#### [Work instructions]
Your answer should repeat exactly the lines from the one holding "This screenshot has" through the end of the data, and it should contain no pictures.

#### [Supplied material]
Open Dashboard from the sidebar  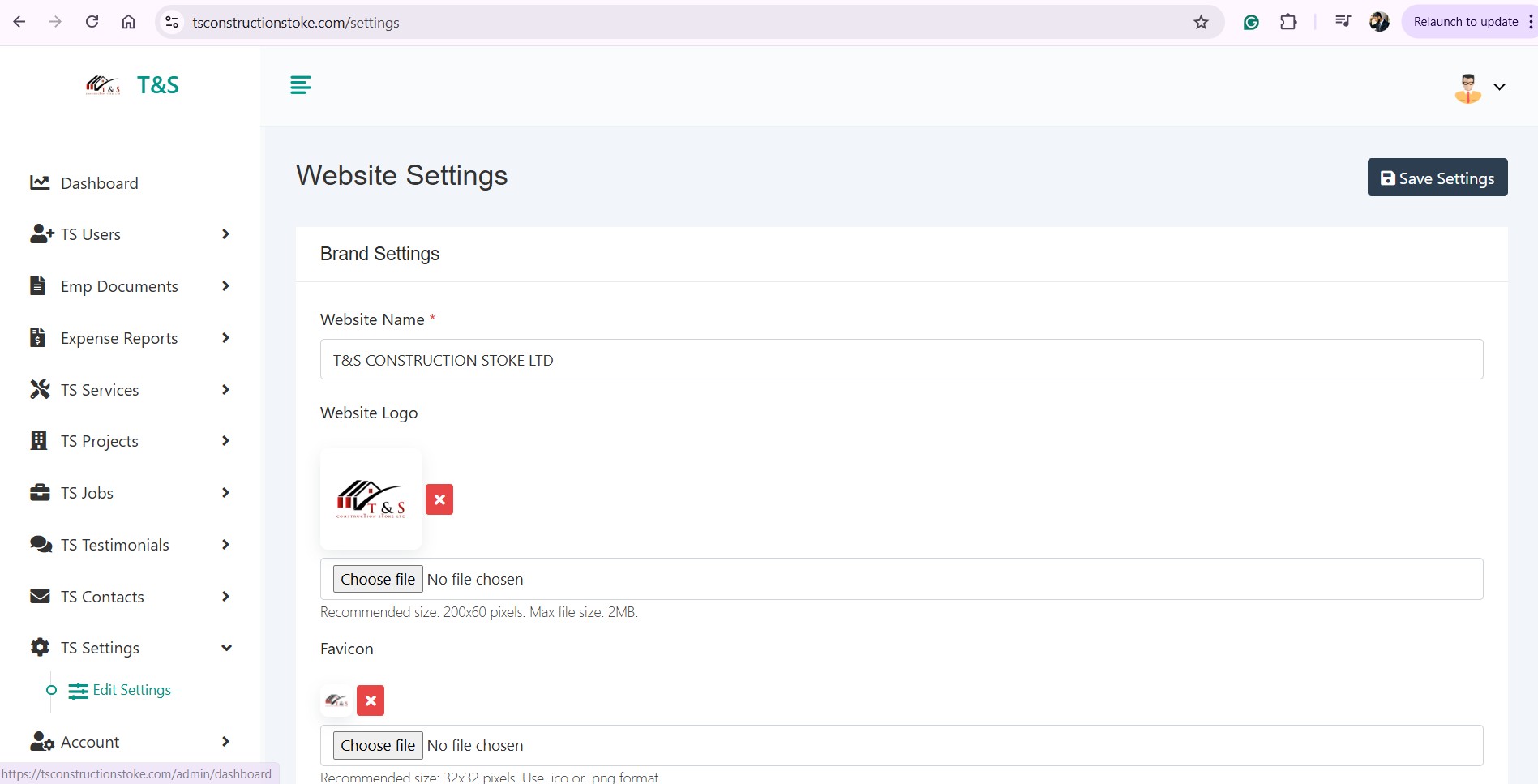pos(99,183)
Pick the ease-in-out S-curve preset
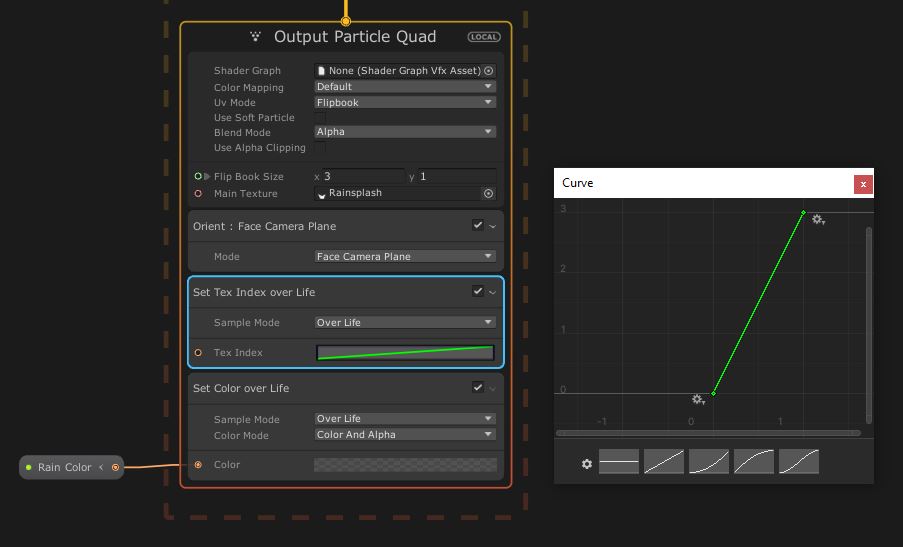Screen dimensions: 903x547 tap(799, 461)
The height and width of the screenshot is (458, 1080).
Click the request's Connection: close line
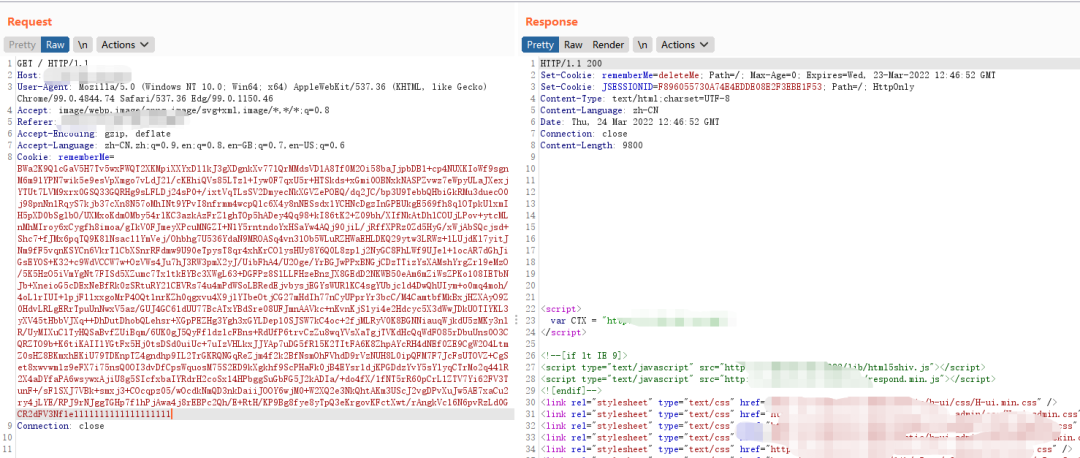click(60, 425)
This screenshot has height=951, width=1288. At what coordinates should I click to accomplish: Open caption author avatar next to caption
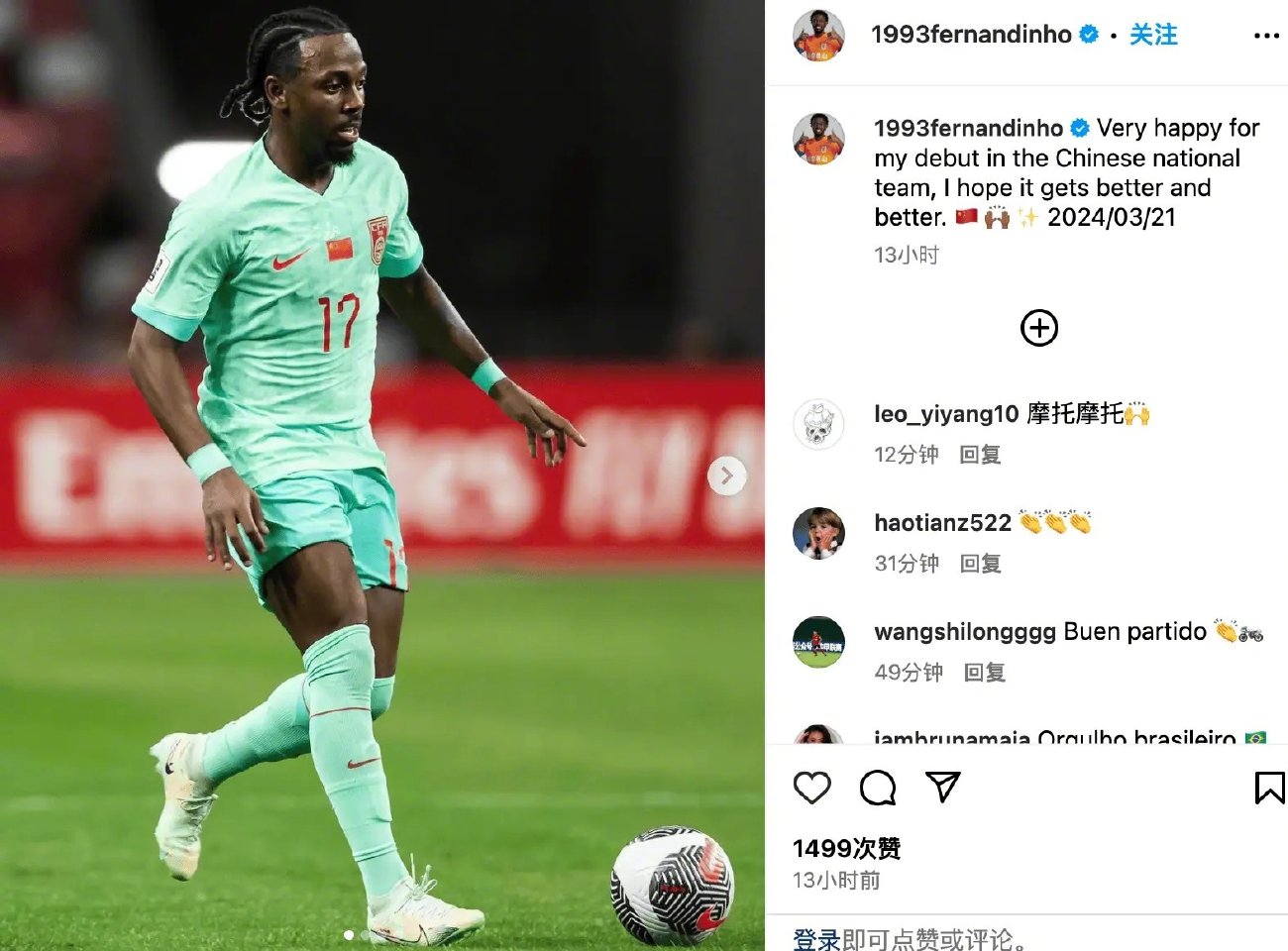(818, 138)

#### [Output for this exercise]
This screenshot has height=951, width=1288. At what coordinates should I click to accomplish: Open caption author avatar next to caption
(818, 138)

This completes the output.